-------- Task material --------

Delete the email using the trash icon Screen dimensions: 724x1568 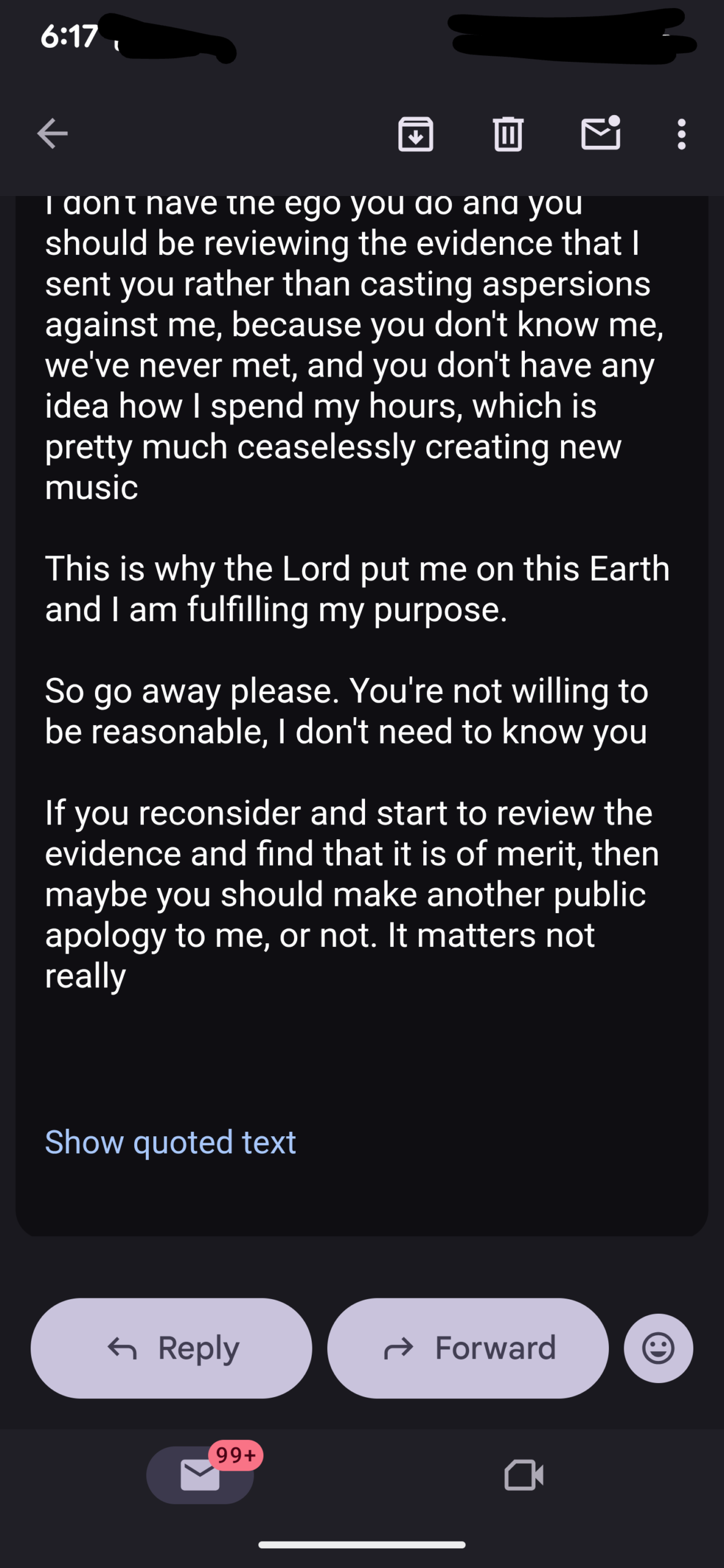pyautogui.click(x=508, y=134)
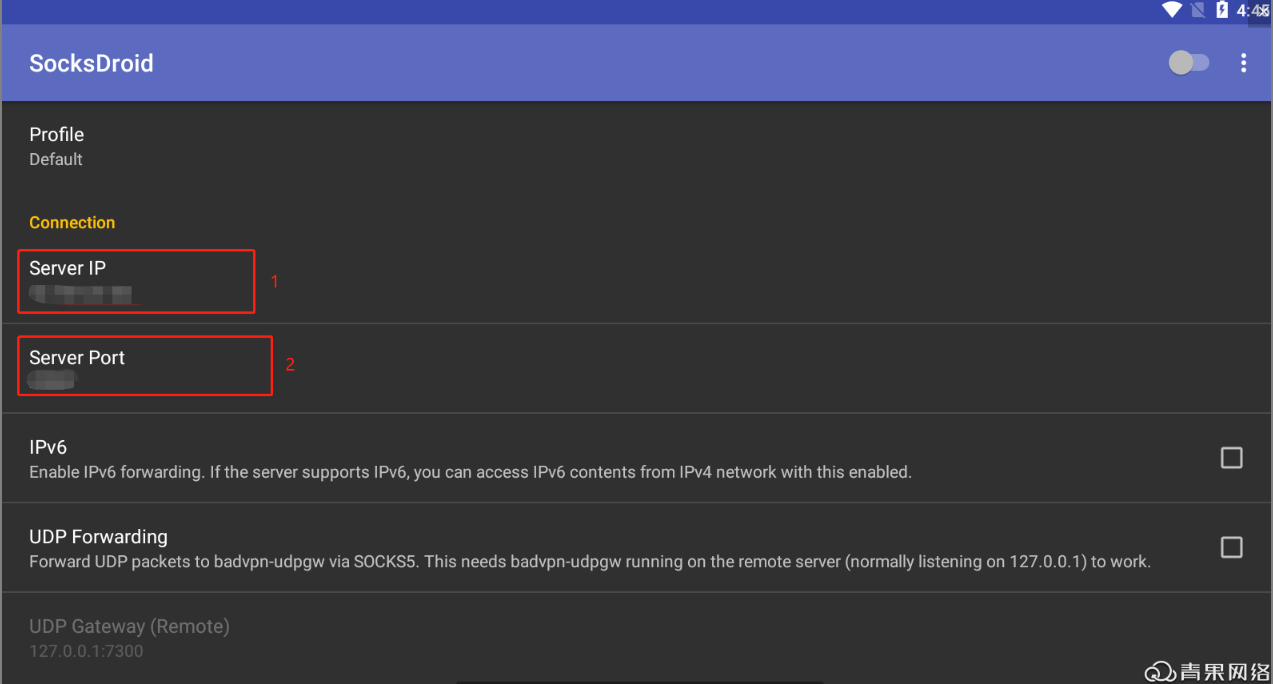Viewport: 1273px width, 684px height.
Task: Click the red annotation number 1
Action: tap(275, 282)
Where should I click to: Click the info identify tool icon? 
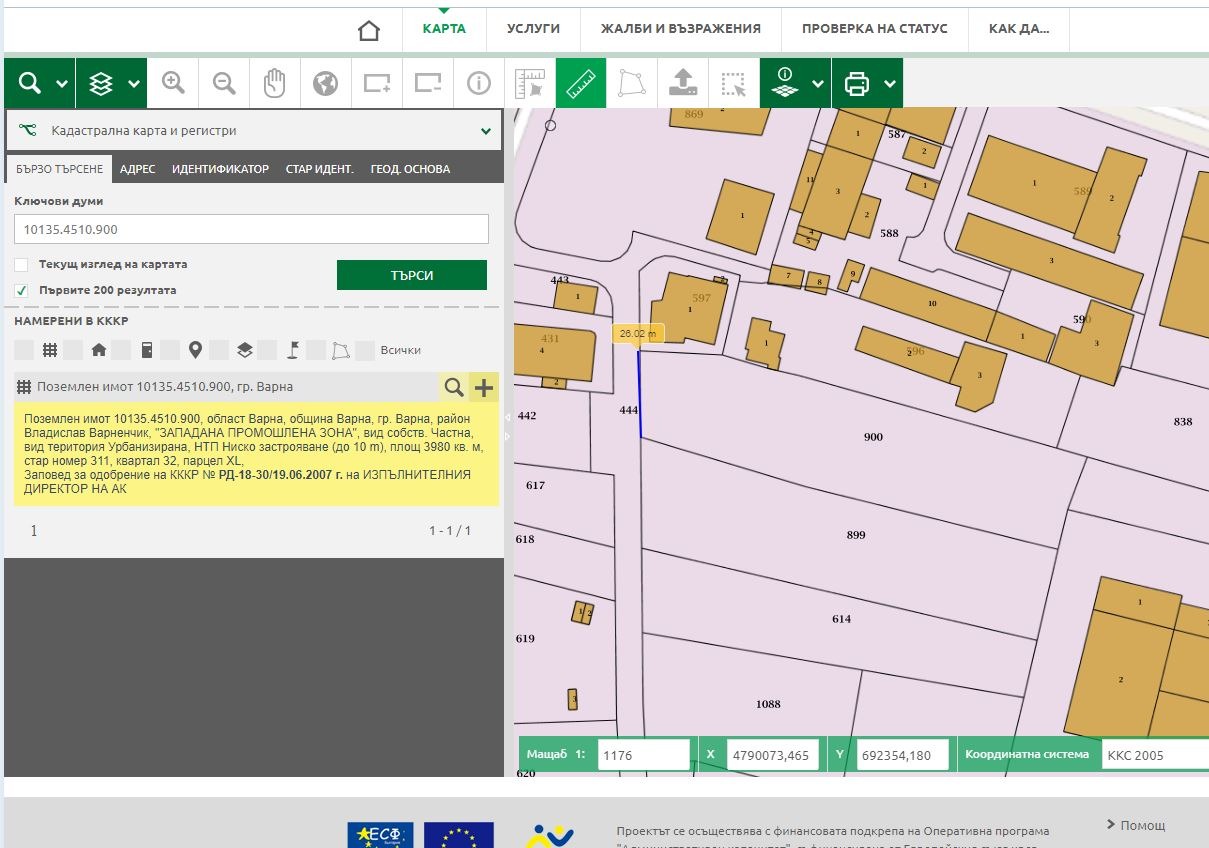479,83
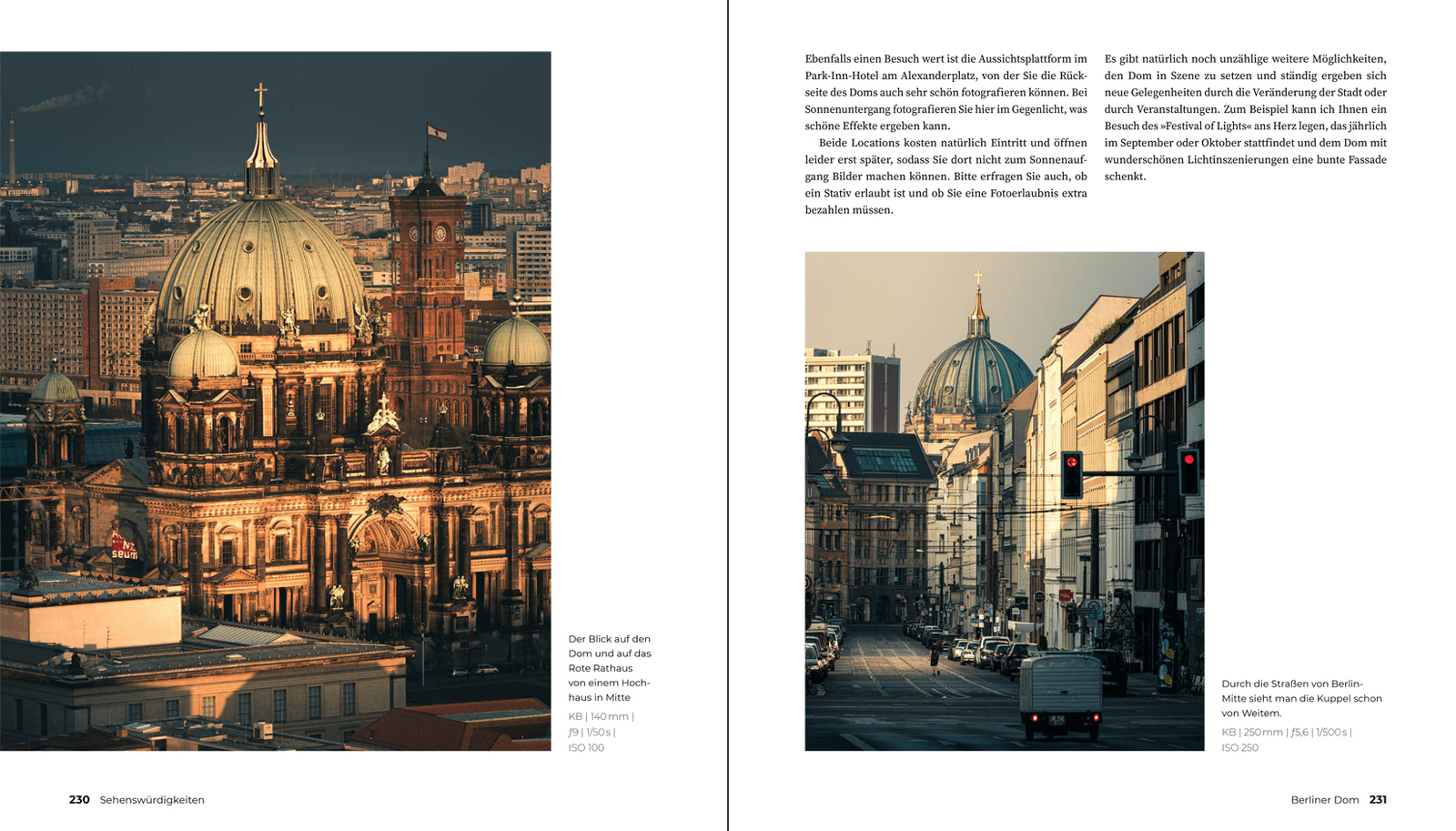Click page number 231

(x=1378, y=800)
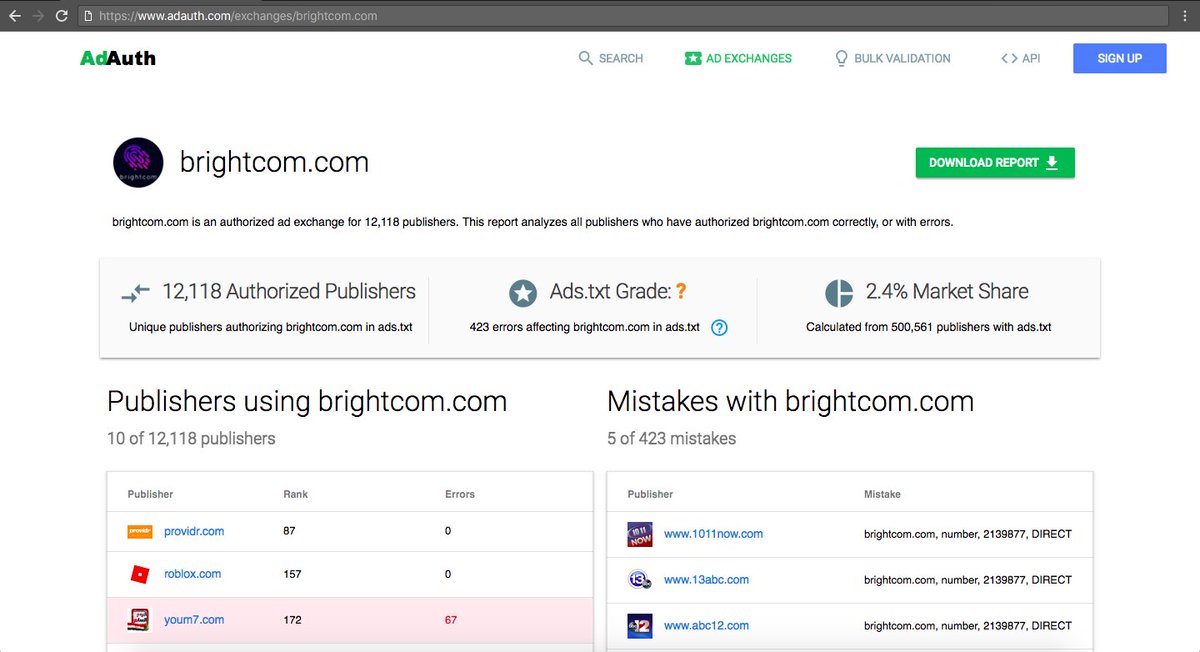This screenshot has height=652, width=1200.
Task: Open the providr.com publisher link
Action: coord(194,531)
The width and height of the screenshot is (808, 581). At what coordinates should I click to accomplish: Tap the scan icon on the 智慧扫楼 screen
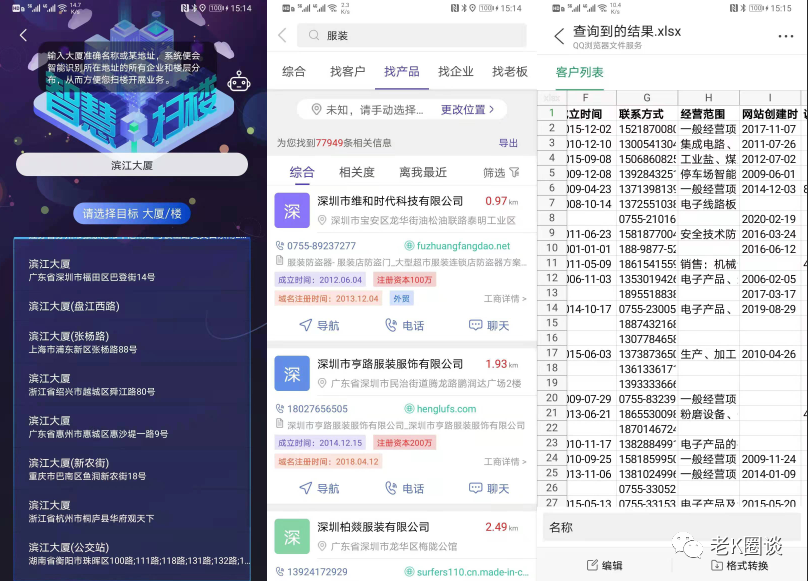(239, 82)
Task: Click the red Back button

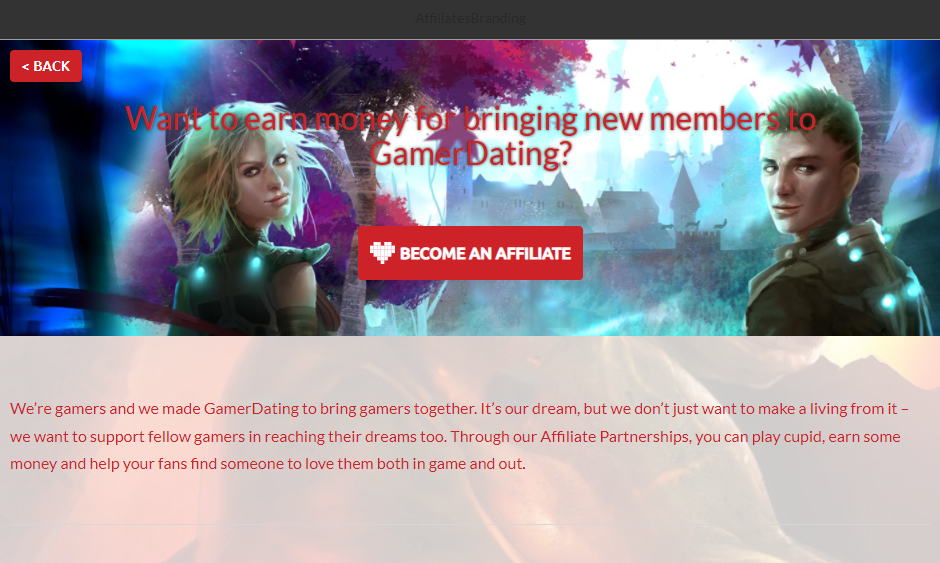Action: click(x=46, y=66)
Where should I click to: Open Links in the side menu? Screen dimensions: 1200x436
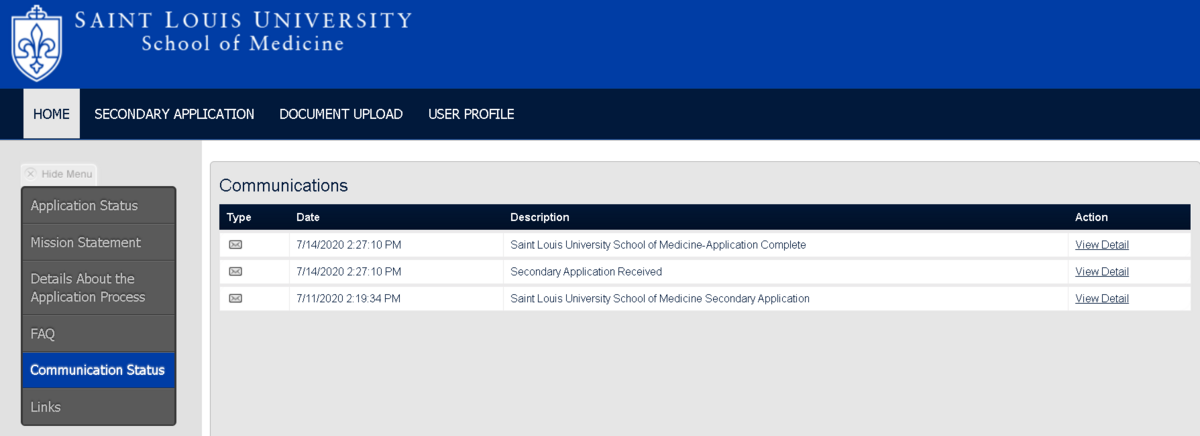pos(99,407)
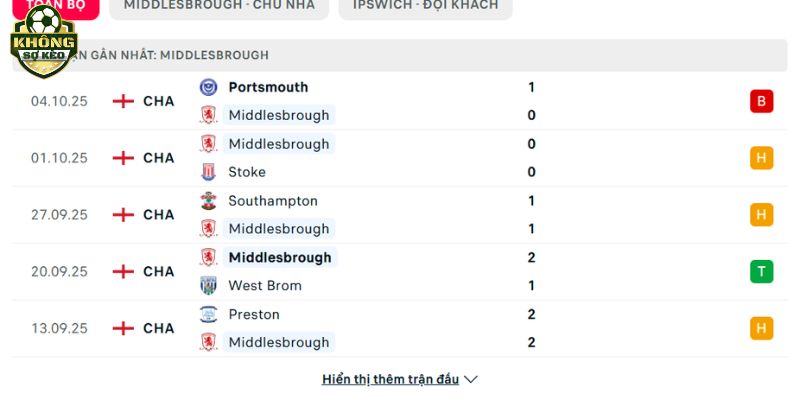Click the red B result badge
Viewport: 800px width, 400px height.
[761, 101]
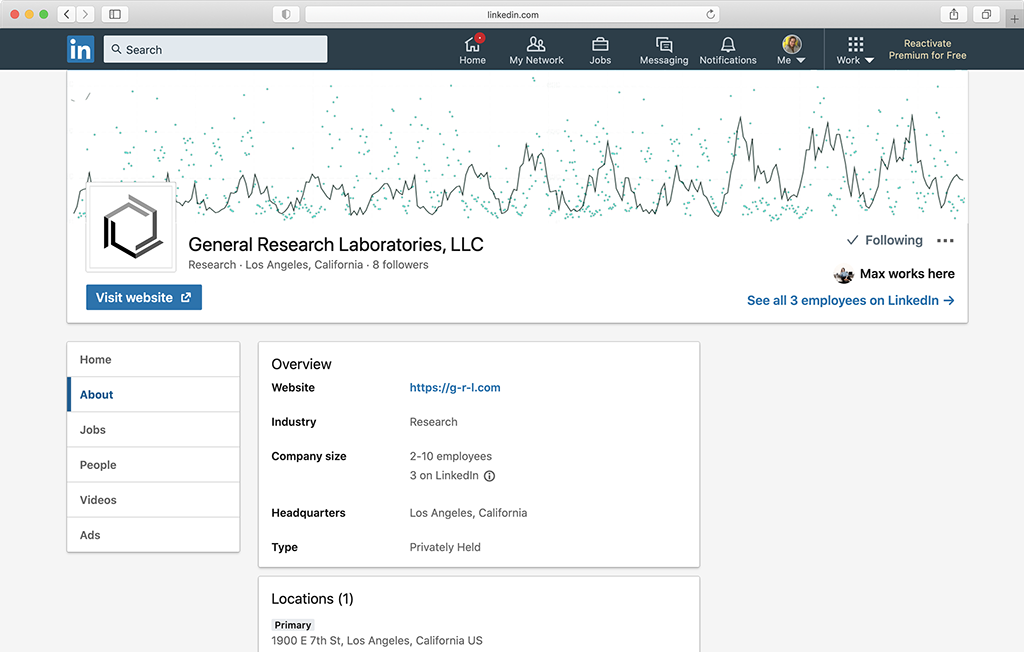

--------

With the pictures omitted, copy exactly the lines from the line that contains "Task: Click the red Back button" through the end of the material.

Task: Click the red Back button

Action: click(x=46, y=66)
Where should I click to: Open Links in the side menu? Screen dimensions: 1200x436
pos(99,407)
Click the red B result badge
Viewport: 800px width, 400px height.
[761, 101]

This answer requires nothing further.